Today, approximately 866 million people are going hungry — a staggering figure that represented an increase of about 100-200 million from before the pandemic. It’s underdiscussed, but starvation and malnutrition continue to be some of the most pressing humanitarian problems in the world, which two years of a pandemic have only exacerbated.

Historically, agencies like the United Nations’ World Food Programme and the United States Agency for International Development have typically acted to help people at risk of starving by just shipping food — a form of assistance known as “in-kind food aid” — to regions around the world that need it. But the last decade or so has seen an interesting shift. The world’s aid groups, along with governments, have increasingly turned to a different tool to fight hunger: They’ve been giving people money or vouchers.

That shift represents a major change in approach in the field of global development — and a sign of the growing evidence behind the power of cash transfers to help out the world’s poorest.

WFP and USAID’s Bureau for Humanitarian Assistance (BHA), two of the largest aid entities focused on combating hunger, have both greatly increased cash (either direct cash or vouchers that recipients can use to purchase food) as a percentage of their assistance portfolios over the past decade. Cash is now over 30 percent of WFP’s $6.8 billion and USAID’s $4.4 billion recent annual budgets for food assistance.

What we’re seeing from WFP and USAID is just a representative tip of the iceberg for government-sponsored social protection — policies and programs to reduce poverty along different dimensions. While the roughly $11 billion they spend on food assistance sounds like a lot, it’s only 0.3 percent of the more than $3 trillion spent by governments on social protection and labor programs over 2020-2021.

== Entries provided ==
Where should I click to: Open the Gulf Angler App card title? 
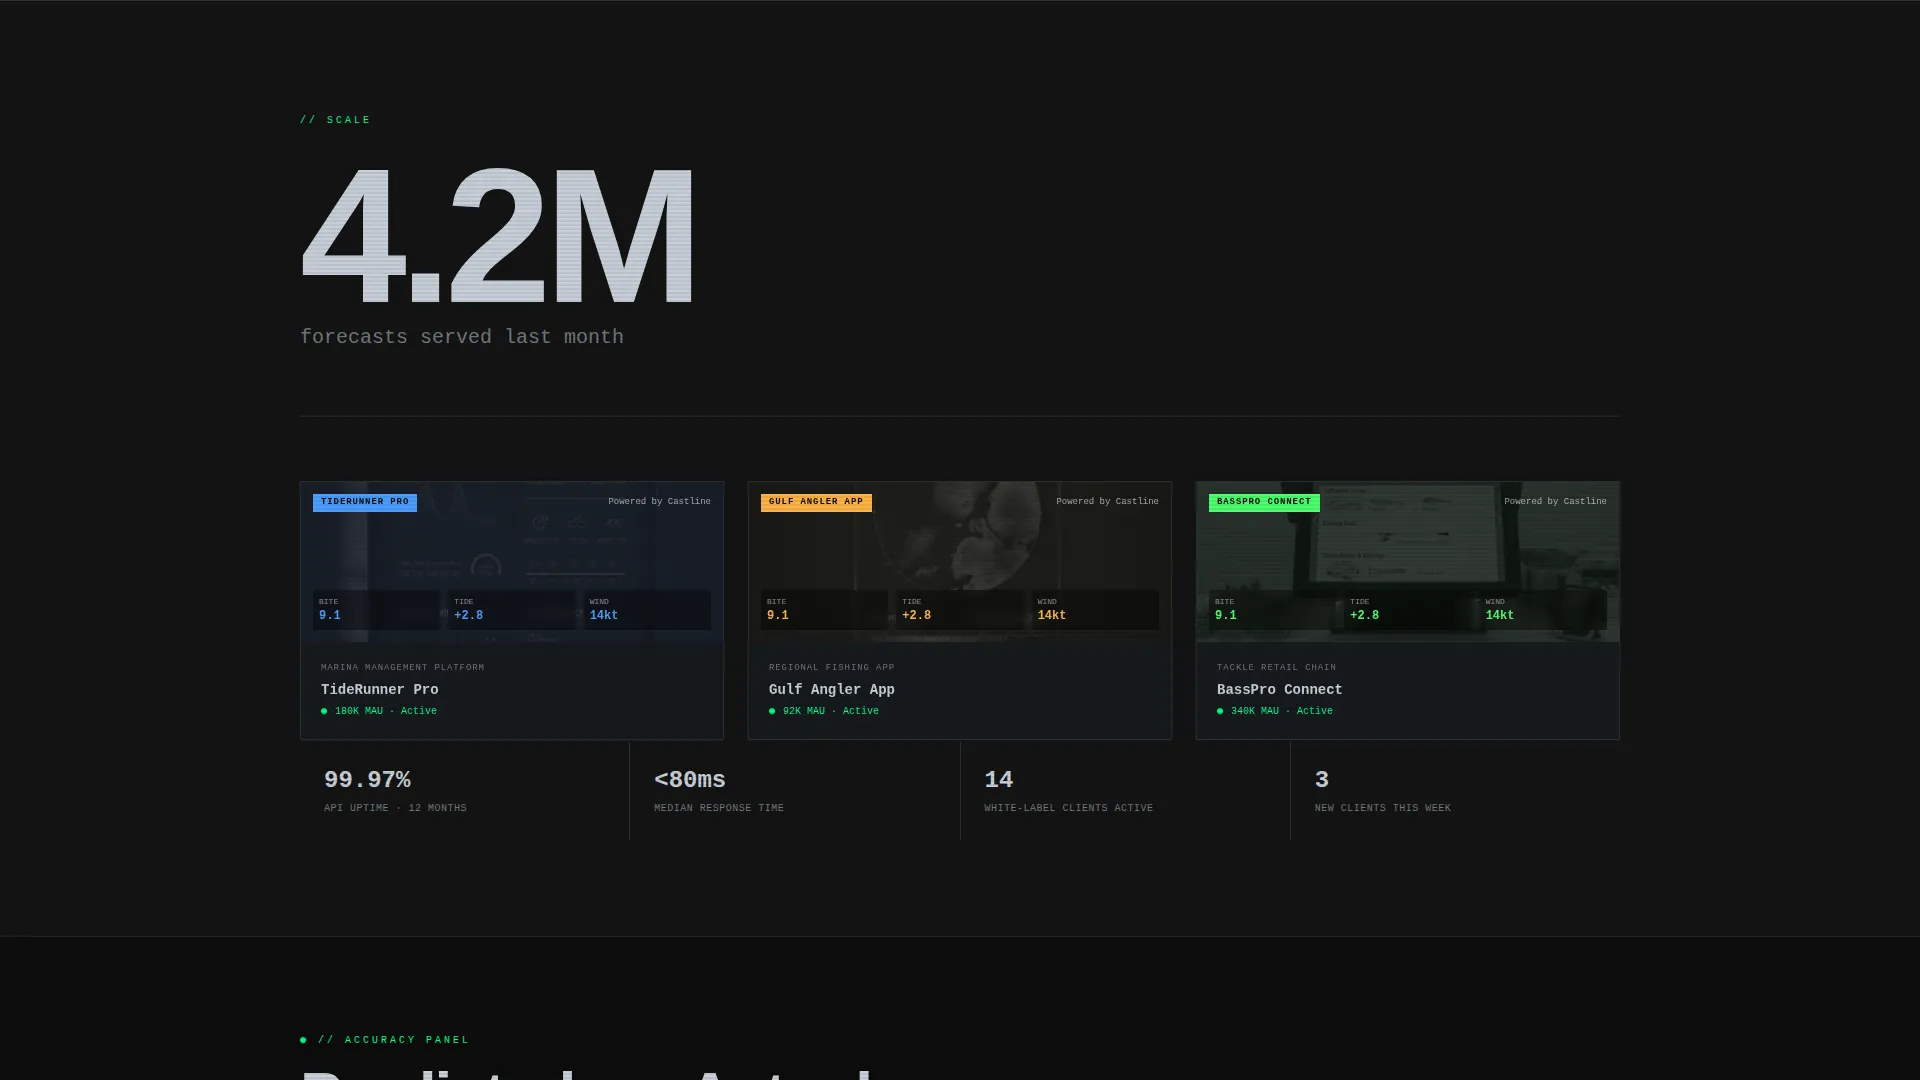[x=831, y=689]
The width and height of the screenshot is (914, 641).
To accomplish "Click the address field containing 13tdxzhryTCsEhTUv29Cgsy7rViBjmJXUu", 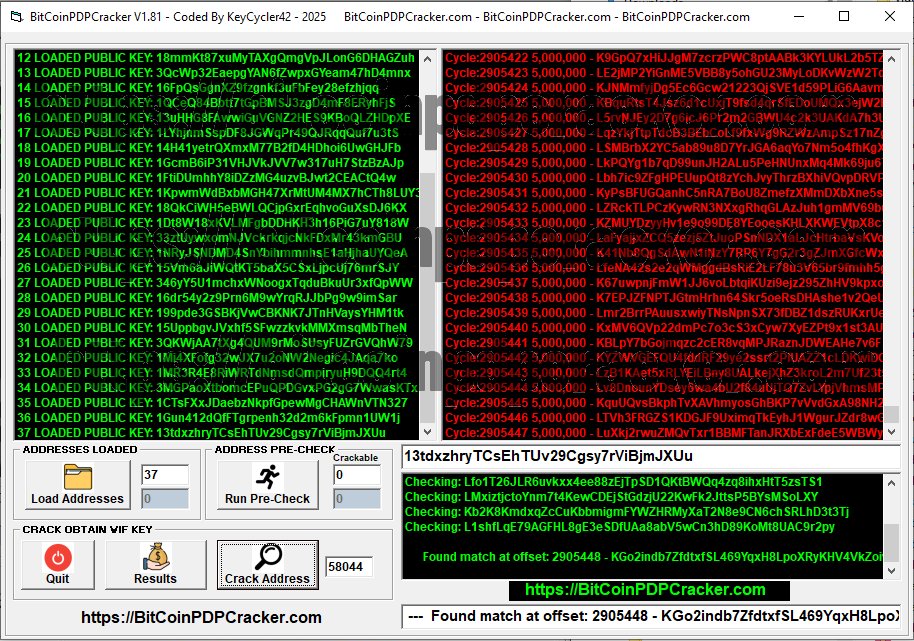I will (649, 455).

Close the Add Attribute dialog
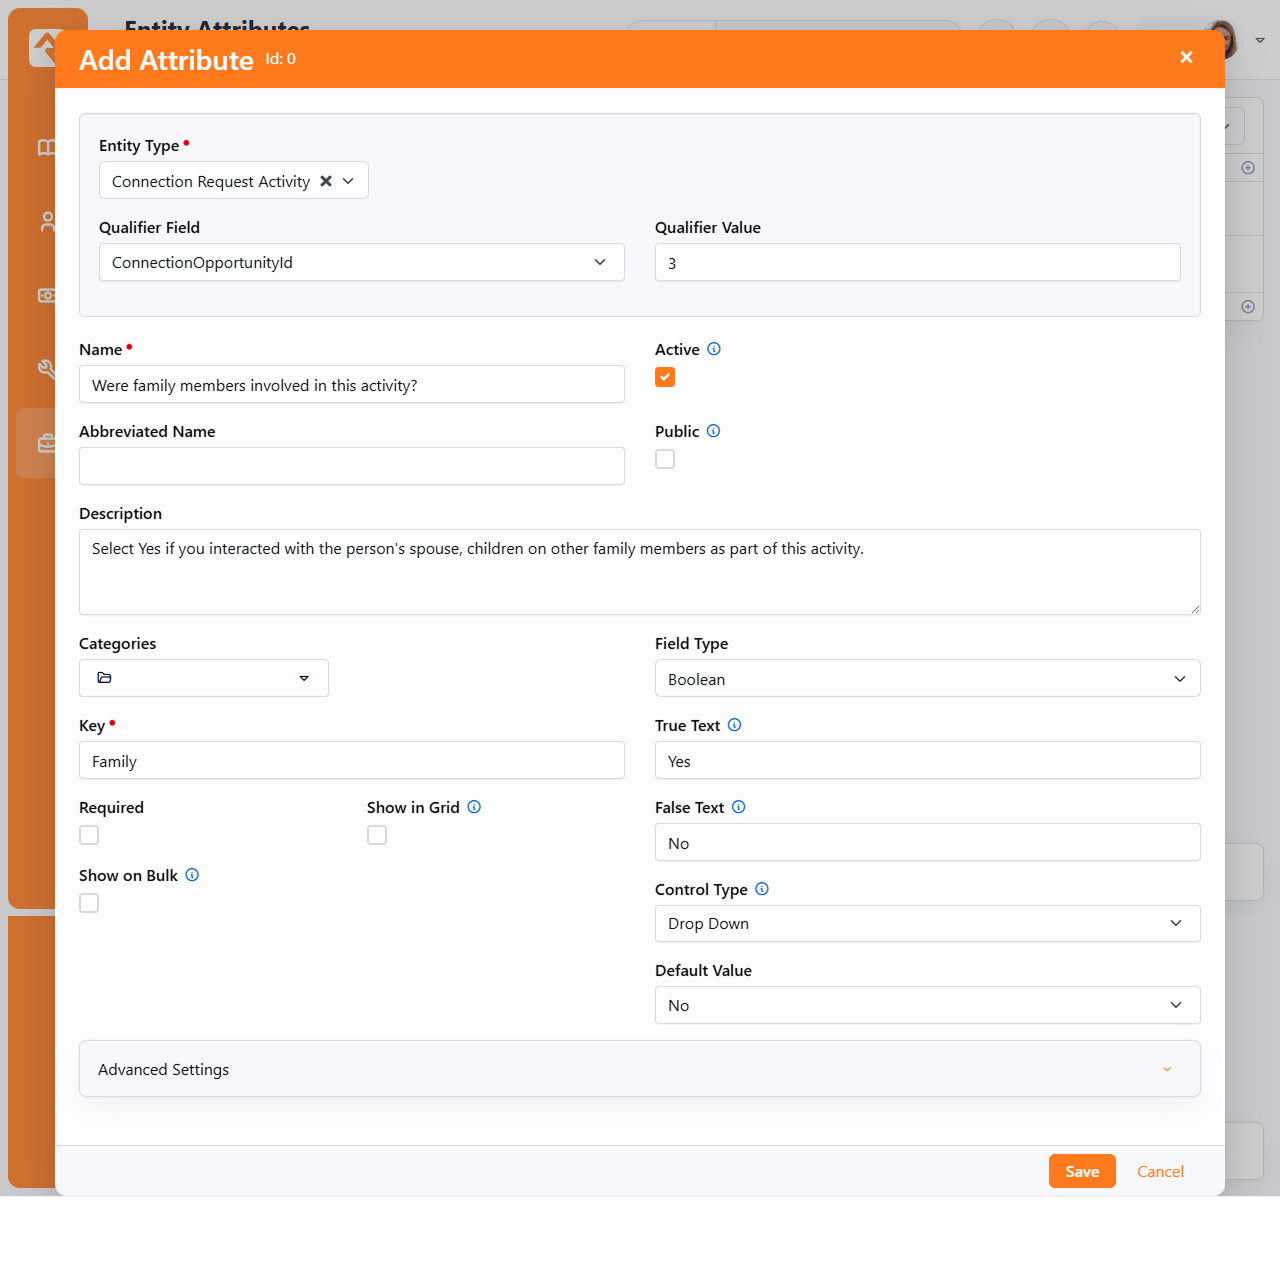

== Problem description ==
Copy the food aid passage from "WFP and USAID’s" to "programs over 2020-2021.", substituting "hunger relief" for every "food assistance". Rely only on the food aid passage when answering.

== Response to the exercise ==
WFP and USAID’s Bureau for Humanitarian Assistance (BHA), two of the largest aid entities focused on combating hunger, have both greatly increased cash (either direct cash or vouchers that recipients can use to purchase food) as a percentage of their assistance portfolios over the past decade. Cash is now over 30 percent of WFP’s $6.8 billion and USAID’s $4.4 billion recent annual budgets for hunger relief.

What we’re seeing from WFP and USAID is just a representative tip of the iceberg for government-sponsored social protection — policies and programs to reduce poverty along different dimensions. While the roughly $11 billion they spend on hunger relief sounds like a lot, it’s only 0.3 percent of the more than $3 trillion spent by governments on social protection and labor programs over 2020-2021.